Cardiac myocytes are the most physically energetic cells in the body. They are highly specialized high-oxygen-content cells that house a large number of mitochondria [1]. They occupy as much as 75% of the cardiac mass, but constitute only about one third of the total cell number in the heart. Differentiated cardiac myocytes have little capacity to proliferate; however, hypertrophic growth has been shown to respond to alpha1-adrenergic stimuli via the Ras/MEK pathway [2]. All cardiac myocytes are capable of spontaneous rhythmic depolarization and repolarization of their membranes. Contraction of cardiac myocytes is myogenic, which is independent of nervous stimulation. There is a complex network of signals in cardiac myocytes regulating the rhythmic pumping of the heart [3]. Cardiac myocyte hypertrophy and apoptosis have been implicated in the loss of contractile function during heart failure.
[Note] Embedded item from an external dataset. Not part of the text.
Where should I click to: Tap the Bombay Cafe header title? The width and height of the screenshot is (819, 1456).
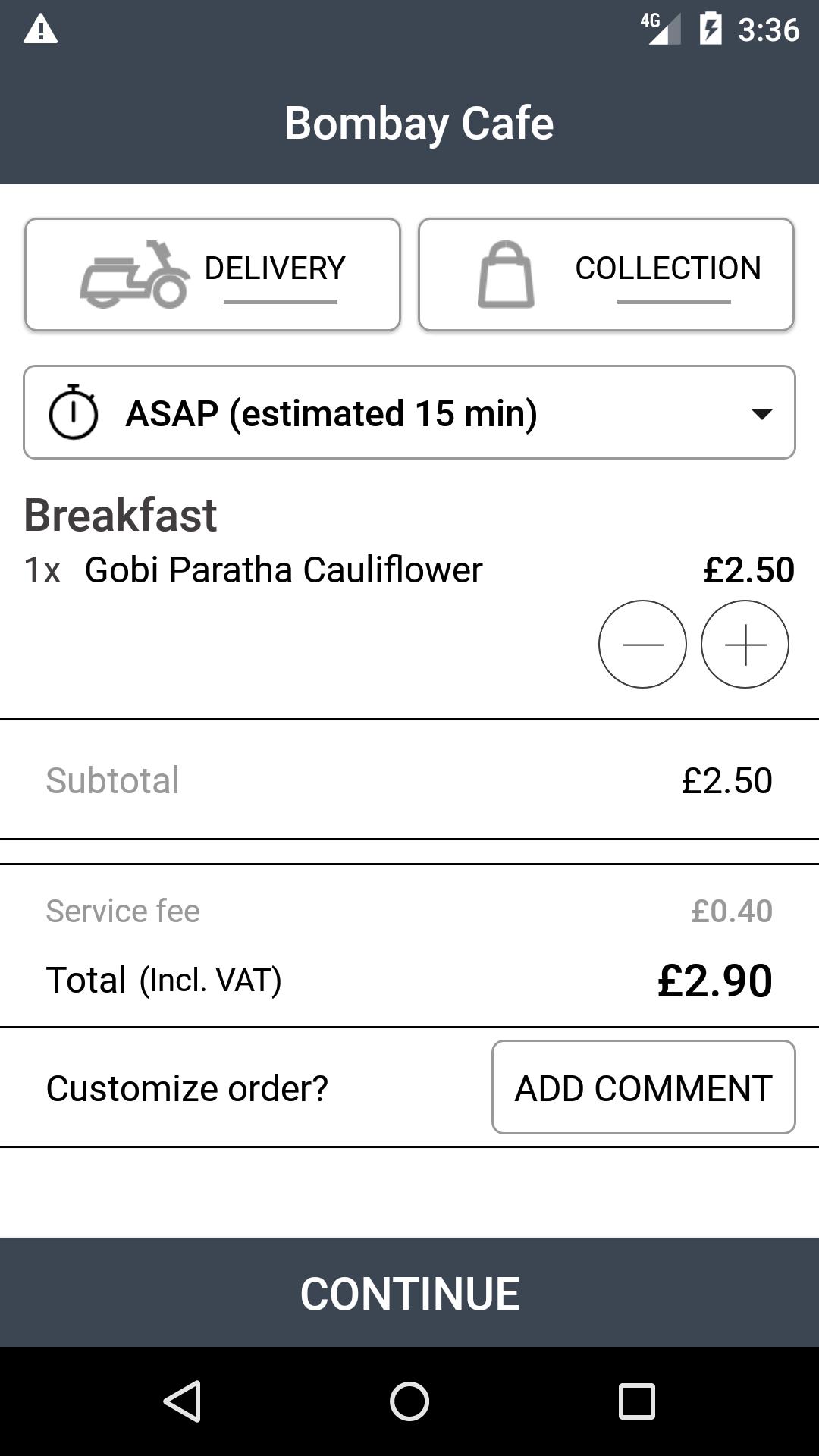coord(419,123)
A better understanding of the cardiac signaling network will help reveal the cellular mechanisms leading to cardiac myocyte death.
Recommended Medium
It is recommended to use Cardiac Myocyte Medium-serum free (CMM, Cat. No. SC6101) for culturing RCM in vitro.
Product Use
This product is for research use only. It is not approved for use in humans, animals, or in vitro diagnostic procedures.
Storage
Upon receiving, directly and immediately transfer the cells from dry ice to liquid nitrogen and keep the cells in liquid nitrogen until they are needed for experiments.
Shipping
Dry ice
Warranty
Cells are only warranted if ScienCell media and reagents are used and the recommended protocols are followed.
References
[1] Bodyak, N., Kang, P. M., Hiromura, M., Sulijoadikusumo, I., Horikoshi, N., Khrapko, K. and Usheva, A. (2002) Gene expression profiling of the aging mouse cardiac myocytes. Nucleic Acids Research 30(17):3788-3794.
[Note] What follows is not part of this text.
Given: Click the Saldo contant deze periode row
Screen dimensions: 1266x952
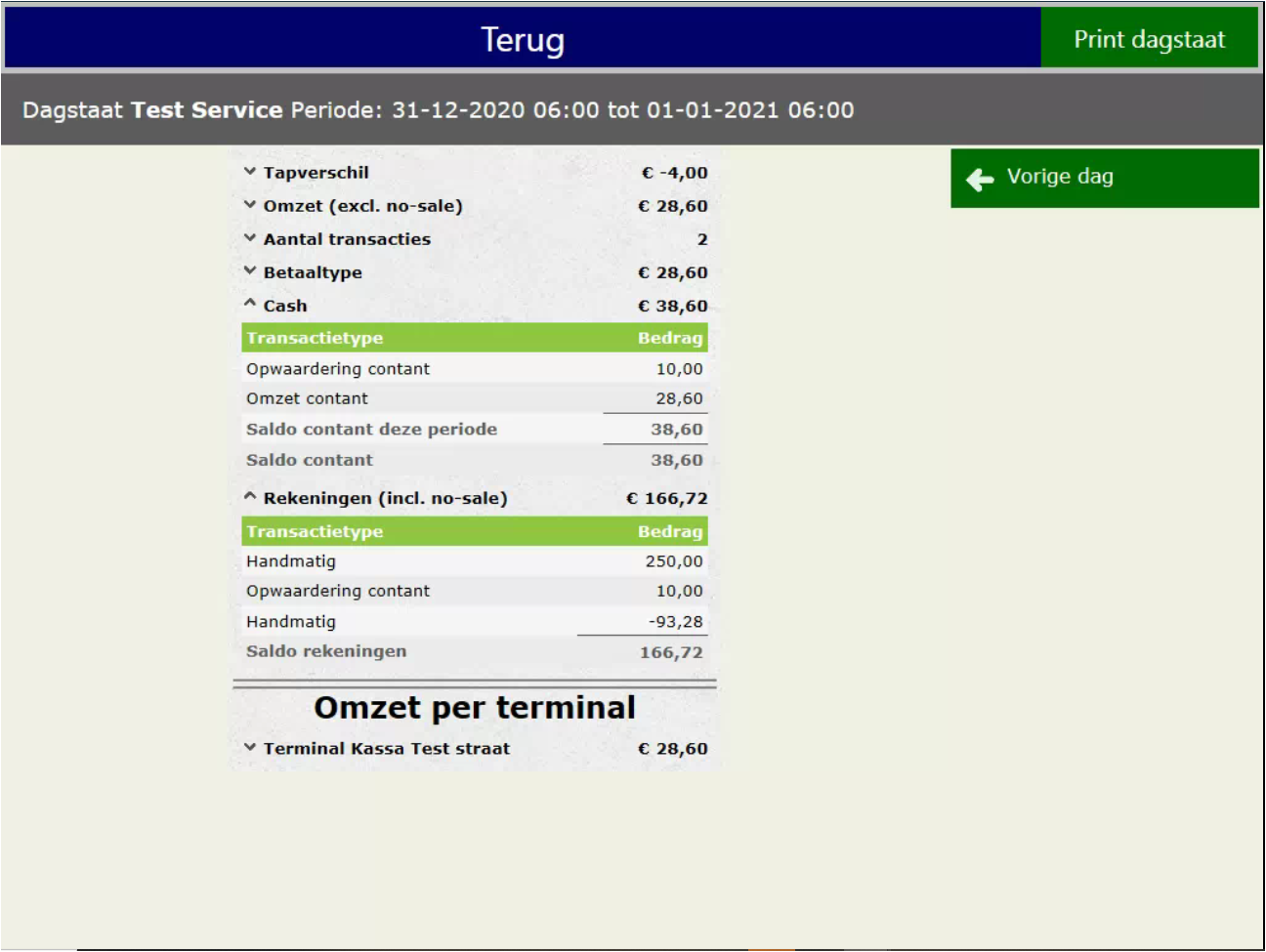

[2] Tamamori-Adachi, M., Ito, H., Nobori, K., Hayashida, K., Kawauchi, J., Adachi, S., Ikeda, M. A. and Kitajima, S. (2002) Expression of cyclin D1 and CDK4 causes hypertrophic growth of cardiomyocytes in culture: a possible implication for cardiac hypertrophy. Biochem Biophys Res Commun 296(2):274-80.
[3] Sambrano, G.R., Fraser, I., Han, H., Ni, Y., O'Connell, T., Yan, Z. and Stull, J. T. (2002) Navigating the signaling network in mouse cardiac myocytes. Nature 420(6916):712-4.